Hoje recebi a notícia que durante tanto tempo mais temi. Morreu o meu amigo Mário Rocha, o meu companheiro de trabalho e divertimento desde os tempos do Diário de Lisboa e do Teatro Nacional D. Maria II até que as circunstâncias nos afastaram…
Foi há dois anos, mas só hoje tive coragem de perguntar. Para mim, é como se tivesse acontecido agora mesmo. O Mário tinha acabado de fazer uma diálise no hospital (imagino que, como habitualmente, flirtando com as enfermeiras), e ao sair sofreu um colapso cardíaco. Mais um, mas este o definitivo: ficou-se logo ali.
Pelo menos um ano antes disso algo me paralisava antes de pegar no telefone para saber dele e combinarmos uma saída. O gradual processo de decadência física decorrente de uma diabetes aguda, piorada por muitos anos de consumos uísquicos – gostava quase tanto do produto escocês como de mulheres –, foi-lhe destruindo o corpo.
Das últimas vezes que o vi, o Mário estava muito debilitado, coxeava por lhe terem tirado parte de um pé e quase não via. Já não conseguia trabalhar e era-lhe difícil, senão impossível, dedicar-se à sua grande paixão, a fotografia.

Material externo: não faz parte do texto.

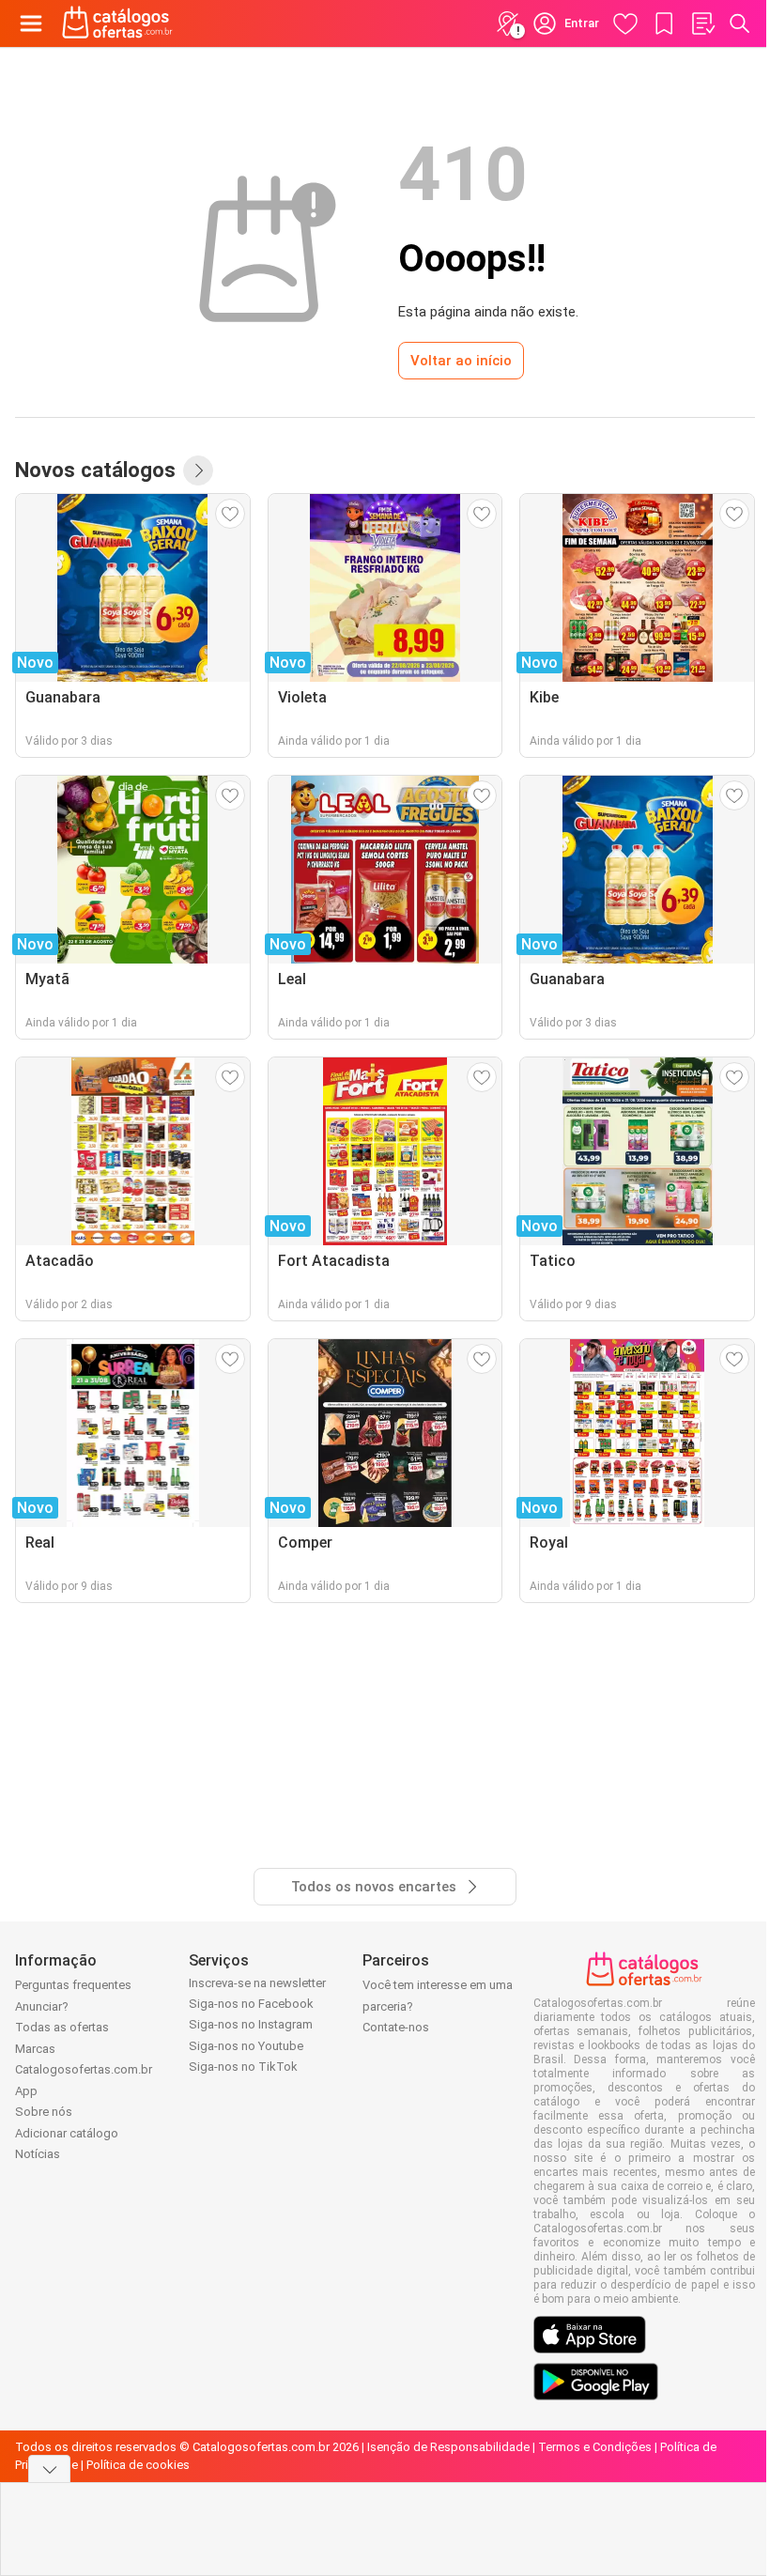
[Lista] (702, 23)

Ficava em casa, a ouvir Nick Cave e Cowboy Junkies.
Se antes fazíamos grandes noitadas, conspirando até altas horas da madrugada – os meus primeiros livros nasceram desses brain stormings em bares a meia-luz –, já ele não resistia a mais de meia-hora de trocas de palavras.
Por essa altura as coisas começavam a correr mal comigo, e de cada vez que nos encontrávamos eu sentia dissiparem-se as forças que, muito a custo, ia conseguindo reunir para ultrapassar as adversidades. Ficava horrivelmente deprimido com o que se estava a passar com este grande jornalista e fotógrafo que também escrevia poesia e traduzia peças de teatro.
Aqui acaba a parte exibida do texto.